In total, Smith said 14 hotels in FelCor’s portfolio of 66 “felt some impact” from the storm.
“However, the actual property damage is fairly immaterial, relatively speaking,” he said. “No hotels sustained material exterior damage. Only three of the 14 hotels … had notable water intrusion but in a limited number of rooms, and those rooms should be back in service this week.”
Along with a strong asset-sale strategy in 2012, FelCor spent much of the year renovating and redeveloping key assets in its portfolio. The company completed work at 10 hotels—six of which were at the top of the portfolio in terms of size.
“The lone remaining hotel is Morgans,” Smith said. “The permitting process took longer than expected, but the work is underway.”
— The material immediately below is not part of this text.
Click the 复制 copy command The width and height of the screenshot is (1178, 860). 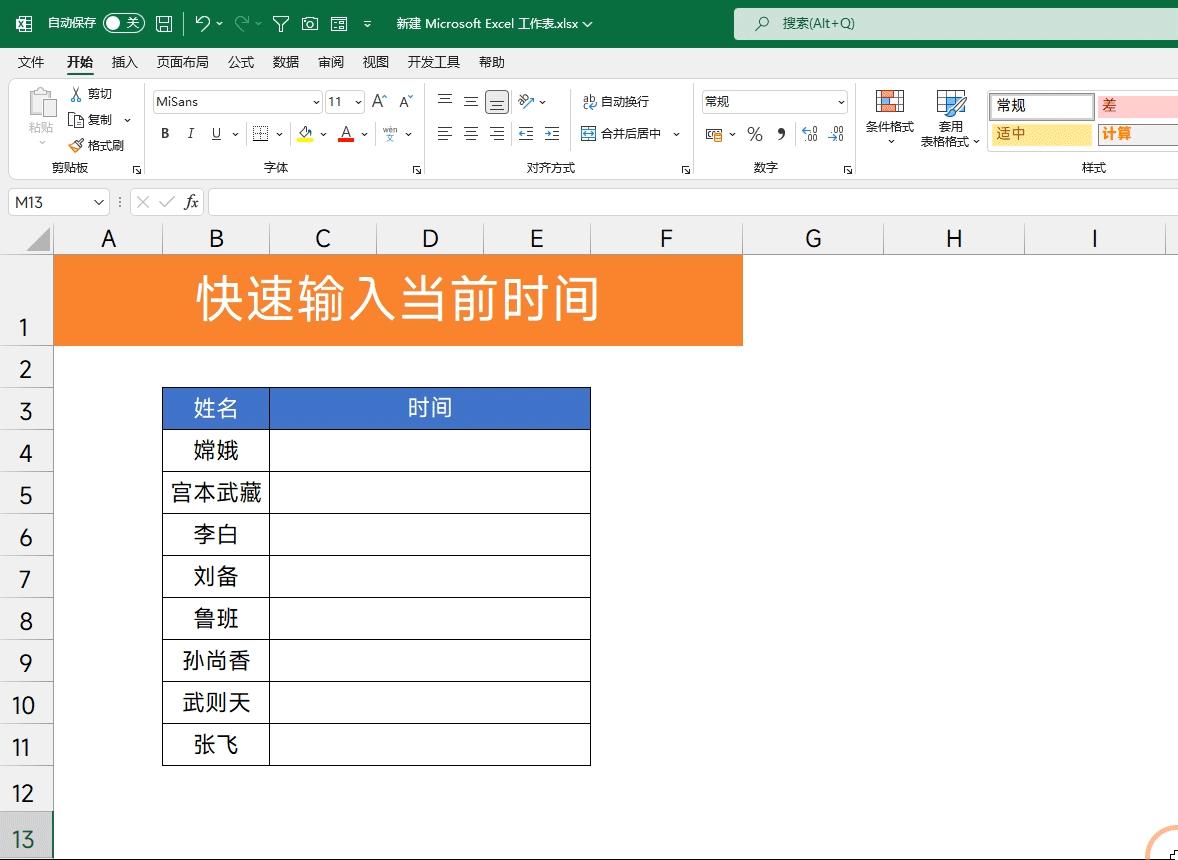[100, 119]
Smith said FelCor expects to complete the redevelopment of Morgans’ food-and-beverage area and the addition of three guestrooms in January. Meanwhile, even when power is restored, nine rooms will continue to be out of service as well as the F&B offerings through January.
The displacement affected FelCor’s revenue-per-available-room growth for the quarter. However, an increase of 6.2% year-over-year exceeded the industry average. Smith said efforts to increase rate and grow market share were successful.
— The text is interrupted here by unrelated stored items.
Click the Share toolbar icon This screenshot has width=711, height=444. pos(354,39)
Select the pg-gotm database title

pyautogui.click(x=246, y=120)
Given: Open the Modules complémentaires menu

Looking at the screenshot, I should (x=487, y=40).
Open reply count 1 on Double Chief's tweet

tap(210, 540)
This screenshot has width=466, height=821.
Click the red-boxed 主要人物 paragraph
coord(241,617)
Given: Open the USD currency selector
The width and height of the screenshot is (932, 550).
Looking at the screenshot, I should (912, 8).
But that growth was offset somewhat by lower-than-expected F&B profit. F&B revenues increased 11.2% compared with prior year but fell short of expectations due to lower group capture and displacement at both Morgans and the Fairmont Copley Plaza.
“As a result, we met the low end of our expectations,” Smith said.
FelCor Lodging Trust
Once redevelopment work is complete at Morgans, FelCor executives are excited about the hotel’s prospects. The key to growing revenue at the hotel will be re-mixing business segmentation and “getting back to what the hotel was targeting” before the renovations began.
“We totally changed the sales plan from a mix standpoint,” Smith said. “We feel very good about going forward, and ADR will be going up too through the remixing, and absolute rates will be increasing as well.”
Overall positive Q3
Overall, Smith said FelCor had a “very productive third quarter.”
RevPAR for the 66 hotels was $107.78, a 6.2% year-over-year increase. The increase was driven by a 6.9% gain in ADR to $144.06 and a 50-basis-point decrease in occupancy to 74.8%.
Also, FelCor continues to execute a strategic plan to reposition the portfolio. The company has sold 10 hotels in 2012 for gross proceeds of $207 million, which Smith said is “ahead of plan.”
“We have an additional 20 hotels to be sold; of those 10 have been brought to market or are in the preliminary marketing stage,” he said. “We currently are in discussion on six of these hotels with potential buyers. We expect to bring the remaining 10 hotels to market sometime in 2013.”